Run through the records and show each line that includes the string "WhatsApp".

──────────────────────────────

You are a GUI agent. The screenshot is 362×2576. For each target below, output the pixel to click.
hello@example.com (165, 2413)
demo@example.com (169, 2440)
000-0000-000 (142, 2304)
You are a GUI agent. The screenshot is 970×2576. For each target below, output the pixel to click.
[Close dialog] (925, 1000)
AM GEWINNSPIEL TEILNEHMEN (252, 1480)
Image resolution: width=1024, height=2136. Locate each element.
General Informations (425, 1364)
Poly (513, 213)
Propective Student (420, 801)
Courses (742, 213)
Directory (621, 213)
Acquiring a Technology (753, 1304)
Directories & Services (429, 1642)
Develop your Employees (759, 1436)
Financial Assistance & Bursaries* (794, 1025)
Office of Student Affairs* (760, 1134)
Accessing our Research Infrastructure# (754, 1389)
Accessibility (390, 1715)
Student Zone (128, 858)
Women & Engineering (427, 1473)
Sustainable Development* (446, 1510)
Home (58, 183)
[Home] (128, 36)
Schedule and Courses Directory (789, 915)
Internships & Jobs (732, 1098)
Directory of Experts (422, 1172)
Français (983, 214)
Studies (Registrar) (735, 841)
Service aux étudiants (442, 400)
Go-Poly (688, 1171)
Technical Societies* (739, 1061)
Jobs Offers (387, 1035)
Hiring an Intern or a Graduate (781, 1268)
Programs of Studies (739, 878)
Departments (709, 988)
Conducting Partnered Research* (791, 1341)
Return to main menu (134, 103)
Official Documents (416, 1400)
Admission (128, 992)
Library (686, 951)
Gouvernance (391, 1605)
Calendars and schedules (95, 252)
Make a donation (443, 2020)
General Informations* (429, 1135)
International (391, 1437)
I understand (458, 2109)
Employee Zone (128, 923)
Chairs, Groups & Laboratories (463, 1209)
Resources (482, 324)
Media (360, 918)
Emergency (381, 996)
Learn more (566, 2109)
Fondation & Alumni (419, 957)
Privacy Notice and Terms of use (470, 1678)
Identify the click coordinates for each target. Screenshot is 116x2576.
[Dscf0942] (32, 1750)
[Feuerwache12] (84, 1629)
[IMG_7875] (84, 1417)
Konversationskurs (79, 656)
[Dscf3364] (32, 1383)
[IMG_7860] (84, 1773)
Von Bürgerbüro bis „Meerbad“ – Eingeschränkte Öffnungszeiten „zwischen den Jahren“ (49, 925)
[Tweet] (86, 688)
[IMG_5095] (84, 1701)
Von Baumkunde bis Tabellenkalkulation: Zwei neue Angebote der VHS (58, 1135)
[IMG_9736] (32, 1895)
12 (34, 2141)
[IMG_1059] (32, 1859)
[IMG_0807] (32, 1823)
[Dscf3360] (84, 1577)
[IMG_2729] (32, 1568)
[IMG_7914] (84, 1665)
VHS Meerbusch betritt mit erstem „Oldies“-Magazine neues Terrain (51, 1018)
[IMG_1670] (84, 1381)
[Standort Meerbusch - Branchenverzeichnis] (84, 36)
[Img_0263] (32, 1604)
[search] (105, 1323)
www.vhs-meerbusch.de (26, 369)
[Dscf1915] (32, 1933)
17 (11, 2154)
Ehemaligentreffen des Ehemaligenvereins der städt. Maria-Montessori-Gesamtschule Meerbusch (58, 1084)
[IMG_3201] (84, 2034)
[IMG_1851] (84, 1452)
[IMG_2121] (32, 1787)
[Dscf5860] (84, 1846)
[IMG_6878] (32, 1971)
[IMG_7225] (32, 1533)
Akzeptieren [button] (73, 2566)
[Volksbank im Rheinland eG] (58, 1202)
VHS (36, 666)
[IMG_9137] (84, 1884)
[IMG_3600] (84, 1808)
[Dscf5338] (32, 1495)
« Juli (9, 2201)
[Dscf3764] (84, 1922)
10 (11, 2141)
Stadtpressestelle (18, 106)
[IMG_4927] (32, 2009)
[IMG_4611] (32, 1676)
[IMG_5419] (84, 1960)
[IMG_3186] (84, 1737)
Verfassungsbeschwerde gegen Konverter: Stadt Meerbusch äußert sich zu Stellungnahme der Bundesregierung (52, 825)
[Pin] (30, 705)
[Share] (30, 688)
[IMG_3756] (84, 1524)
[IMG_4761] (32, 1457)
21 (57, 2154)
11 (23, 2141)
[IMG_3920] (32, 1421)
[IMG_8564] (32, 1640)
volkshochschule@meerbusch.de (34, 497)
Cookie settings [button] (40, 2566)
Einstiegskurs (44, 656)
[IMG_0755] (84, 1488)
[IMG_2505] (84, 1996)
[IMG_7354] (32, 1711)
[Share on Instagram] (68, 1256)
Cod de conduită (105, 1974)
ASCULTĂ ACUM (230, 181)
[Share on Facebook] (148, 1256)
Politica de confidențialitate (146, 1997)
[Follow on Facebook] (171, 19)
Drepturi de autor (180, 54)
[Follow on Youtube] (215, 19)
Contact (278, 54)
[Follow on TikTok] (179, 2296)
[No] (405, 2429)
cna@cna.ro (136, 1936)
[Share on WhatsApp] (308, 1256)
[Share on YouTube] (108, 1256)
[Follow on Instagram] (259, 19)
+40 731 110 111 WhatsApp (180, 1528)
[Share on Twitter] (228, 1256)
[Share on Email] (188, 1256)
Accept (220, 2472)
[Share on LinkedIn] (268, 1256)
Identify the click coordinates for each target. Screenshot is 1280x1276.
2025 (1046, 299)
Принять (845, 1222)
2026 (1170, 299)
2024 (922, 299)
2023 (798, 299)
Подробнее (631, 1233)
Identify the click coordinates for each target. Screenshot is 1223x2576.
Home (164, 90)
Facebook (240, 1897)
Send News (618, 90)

──────────────────────────────

Response below
[Share on WhatsApp] (308, 1256)
+40 731 110 111 WhatsApp (180, 1528)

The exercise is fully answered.